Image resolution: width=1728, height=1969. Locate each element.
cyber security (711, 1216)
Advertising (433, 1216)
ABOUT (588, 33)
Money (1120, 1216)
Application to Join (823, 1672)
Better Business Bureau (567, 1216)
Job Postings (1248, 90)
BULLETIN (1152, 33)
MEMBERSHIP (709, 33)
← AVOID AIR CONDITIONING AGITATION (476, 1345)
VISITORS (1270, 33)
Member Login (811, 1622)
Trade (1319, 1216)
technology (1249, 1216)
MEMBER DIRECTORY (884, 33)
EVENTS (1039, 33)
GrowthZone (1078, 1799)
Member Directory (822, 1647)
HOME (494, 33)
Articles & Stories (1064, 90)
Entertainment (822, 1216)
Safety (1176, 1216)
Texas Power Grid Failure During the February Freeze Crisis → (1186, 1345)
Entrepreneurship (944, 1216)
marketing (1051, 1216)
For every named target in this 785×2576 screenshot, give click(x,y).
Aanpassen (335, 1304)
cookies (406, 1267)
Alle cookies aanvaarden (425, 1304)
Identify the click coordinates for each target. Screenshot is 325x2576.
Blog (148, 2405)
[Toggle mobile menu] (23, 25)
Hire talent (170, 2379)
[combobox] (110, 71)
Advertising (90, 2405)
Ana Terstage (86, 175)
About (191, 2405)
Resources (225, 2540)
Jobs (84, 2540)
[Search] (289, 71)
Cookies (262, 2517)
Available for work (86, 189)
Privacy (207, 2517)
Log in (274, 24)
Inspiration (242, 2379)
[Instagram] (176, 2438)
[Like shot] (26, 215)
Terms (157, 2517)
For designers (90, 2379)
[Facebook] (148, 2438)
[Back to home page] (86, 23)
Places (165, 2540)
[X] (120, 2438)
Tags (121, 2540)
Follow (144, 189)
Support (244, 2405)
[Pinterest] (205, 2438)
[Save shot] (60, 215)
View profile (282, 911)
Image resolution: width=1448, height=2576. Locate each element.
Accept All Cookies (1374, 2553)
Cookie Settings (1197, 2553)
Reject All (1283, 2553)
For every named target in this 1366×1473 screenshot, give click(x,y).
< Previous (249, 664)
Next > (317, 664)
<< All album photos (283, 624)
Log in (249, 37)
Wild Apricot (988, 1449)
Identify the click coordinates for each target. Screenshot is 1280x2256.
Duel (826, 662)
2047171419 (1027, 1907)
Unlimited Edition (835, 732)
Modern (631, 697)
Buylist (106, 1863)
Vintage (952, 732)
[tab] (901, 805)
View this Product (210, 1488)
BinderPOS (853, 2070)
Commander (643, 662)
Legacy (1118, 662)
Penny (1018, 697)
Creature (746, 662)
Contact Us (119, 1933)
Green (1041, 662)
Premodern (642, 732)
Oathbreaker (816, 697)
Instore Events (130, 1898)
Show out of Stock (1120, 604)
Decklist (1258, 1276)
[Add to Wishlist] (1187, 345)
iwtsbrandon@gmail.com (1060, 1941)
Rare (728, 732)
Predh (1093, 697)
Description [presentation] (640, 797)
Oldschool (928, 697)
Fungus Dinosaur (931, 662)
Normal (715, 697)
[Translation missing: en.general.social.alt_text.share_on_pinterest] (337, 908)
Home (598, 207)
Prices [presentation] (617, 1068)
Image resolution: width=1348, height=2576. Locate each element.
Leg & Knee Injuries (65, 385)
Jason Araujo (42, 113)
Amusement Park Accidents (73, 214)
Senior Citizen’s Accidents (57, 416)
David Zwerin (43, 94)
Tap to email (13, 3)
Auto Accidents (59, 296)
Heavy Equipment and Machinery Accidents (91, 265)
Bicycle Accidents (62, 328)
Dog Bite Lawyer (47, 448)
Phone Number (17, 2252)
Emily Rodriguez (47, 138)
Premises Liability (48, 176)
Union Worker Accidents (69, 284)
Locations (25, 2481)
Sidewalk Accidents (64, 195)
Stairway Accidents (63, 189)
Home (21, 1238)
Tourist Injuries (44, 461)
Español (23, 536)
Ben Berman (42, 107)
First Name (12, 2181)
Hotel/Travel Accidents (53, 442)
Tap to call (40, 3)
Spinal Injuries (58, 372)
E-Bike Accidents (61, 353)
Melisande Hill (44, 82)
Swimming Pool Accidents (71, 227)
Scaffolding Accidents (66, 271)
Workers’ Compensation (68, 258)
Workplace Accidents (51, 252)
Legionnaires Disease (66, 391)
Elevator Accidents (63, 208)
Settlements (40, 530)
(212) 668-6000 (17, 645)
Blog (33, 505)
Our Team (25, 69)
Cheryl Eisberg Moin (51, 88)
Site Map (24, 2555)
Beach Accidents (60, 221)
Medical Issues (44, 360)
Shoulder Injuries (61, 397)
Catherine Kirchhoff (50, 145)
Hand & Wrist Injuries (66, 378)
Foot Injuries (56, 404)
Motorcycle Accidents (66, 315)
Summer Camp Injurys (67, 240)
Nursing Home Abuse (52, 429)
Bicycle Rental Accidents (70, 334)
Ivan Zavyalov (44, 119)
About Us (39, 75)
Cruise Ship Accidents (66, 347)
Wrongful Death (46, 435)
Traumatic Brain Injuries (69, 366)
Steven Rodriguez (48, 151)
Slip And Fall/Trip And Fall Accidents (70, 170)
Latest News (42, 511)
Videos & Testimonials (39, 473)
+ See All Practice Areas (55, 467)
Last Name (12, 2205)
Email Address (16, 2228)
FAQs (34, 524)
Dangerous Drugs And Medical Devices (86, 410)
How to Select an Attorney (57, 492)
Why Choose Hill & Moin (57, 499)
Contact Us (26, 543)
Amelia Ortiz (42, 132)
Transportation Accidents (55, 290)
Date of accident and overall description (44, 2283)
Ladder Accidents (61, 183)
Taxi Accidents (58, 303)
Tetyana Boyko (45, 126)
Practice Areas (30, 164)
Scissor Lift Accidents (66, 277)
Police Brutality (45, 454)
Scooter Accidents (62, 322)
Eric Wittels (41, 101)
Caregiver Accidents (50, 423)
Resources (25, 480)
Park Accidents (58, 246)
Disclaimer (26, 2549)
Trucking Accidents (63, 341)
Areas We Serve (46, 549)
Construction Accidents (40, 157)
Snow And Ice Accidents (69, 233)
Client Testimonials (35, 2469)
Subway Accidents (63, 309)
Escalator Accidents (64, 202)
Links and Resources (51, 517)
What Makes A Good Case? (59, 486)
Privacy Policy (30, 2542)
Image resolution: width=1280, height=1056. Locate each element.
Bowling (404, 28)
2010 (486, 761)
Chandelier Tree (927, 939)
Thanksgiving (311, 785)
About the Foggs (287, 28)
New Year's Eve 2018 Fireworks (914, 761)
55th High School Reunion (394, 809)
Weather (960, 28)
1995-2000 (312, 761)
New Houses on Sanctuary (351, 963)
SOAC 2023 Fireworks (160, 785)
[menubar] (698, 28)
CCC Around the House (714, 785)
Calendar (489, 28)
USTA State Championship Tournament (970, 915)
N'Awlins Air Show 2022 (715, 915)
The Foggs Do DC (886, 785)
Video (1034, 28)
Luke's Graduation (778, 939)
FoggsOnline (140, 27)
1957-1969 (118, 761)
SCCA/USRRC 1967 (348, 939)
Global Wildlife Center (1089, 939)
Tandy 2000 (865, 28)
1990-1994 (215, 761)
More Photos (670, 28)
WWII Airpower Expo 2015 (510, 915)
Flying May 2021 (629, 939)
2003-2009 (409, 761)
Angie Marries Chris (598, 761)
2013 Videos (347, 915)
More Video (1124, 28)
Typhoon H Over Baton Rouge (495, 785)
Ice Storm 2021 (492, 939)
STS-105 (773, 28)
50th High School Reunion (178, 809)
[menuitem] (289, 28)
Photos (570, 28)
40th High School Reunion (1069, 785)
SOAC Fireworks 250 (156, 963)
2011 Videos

************

Search the material above for the word "Identify", then copy each line that holds it.

◆ Answer section ◆
Identify the click coordinates for each target. Screenshot is 325x2576.
Identify the click coordinates for each target. Screenshot is 1280x2256.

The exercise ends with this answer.